§ Your instructions
All lines from the one containing "Where should I click to: Select" to the end of the data below are to be returned exactly, both ends included, with nothing added.

[Saved data entries]
• • • • •

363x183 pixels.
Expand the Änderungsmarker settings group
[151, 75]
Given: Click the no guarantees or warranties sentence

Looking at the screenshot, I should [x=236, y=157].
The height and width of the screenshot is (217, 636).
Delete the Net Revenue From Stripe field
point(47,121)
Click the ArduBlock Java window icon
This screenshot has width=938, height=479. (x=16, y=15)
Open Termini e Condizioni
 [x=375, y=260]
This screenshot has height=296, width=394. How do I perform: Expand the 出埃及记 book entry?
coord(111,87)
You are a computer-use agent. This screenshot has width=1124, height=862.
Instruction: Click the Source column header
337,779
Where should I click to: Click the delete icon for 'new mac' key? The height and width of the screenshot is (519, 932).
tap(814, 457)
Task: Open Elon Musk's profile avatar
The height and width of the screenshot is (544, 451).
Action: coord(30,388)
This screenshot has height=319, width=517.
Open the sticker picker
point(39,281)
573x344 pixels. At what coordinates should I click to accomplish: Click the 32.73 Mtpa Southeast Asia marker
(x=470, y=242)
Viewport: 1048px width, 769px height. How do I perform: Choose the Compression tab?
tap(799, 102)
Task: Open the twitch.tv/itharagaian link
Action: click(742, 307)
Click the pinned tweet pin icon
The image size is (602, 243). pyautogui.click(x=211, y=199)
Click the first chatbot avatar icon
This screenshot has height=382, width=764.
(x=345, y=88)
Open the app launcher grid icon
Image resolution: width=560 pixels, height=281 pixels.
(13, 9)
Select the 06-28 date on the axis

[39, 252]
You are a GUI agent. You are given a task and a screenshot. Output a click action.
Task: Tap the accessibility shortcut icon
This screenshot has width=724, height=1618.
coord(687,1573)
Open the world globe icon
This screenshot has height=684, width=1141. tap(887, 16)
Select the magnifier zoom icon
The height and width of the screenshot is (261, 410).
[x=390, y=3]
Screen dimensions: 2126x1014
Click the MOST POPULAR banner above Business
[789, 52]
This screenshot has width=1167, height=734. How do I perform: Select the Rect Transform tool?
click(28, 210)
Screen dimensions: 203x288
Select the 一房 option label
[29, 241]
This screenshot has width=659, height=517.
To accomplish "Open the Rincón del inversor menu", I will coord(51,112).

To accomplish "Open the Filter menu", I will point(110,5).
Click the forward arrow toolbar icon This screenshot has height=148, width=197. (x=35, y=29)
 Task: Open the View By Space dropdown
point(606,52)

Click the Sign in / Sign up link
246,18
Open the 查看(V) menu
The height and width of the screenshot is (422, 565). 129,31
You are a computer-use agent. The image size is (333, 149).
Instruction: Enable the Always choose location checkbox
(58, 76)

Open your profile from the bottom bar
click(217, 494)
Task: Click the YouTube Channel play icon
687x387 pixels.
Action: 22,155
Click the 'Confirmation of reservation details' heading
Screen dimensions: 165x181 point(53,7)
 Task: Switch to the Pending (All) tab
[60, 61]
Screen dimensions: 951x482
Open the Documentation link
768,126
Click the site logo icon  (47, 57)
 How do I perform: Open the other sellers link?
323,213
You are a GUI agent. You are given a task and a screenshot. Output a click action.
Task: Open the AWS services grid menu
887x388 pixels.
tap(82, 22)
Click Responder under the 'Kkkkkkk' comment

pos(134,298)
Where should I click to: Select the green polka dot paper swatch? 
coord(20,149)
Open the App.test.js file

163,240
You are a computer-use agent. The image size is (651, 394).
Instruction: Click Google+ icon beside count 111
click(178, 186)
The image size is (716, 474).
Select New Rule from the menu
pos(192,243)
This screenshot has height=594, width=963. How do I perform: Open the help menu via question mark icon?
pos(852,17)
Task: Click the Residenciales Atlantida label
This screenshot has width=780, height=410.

• • • • •

§ Result of this exercise
Where should I click to: Select the green polka dot paper swatch? 
coord(20,149)
Open the App.test.js file

163,240
You are a computer-use agent. The image size is (651, 394).
Instruction: Click Google+ icon beside count 111
click(178, 186)
The image size is (716, 474).
Select New Rule from the menu
pos(192,243)
This screenshot has height=594, width=963. How do I perform: Open the help menu via question mark icon?
pos(852,17)
Task: Click the Residenciales Atlantida label
This screenshot has width=780, height=410.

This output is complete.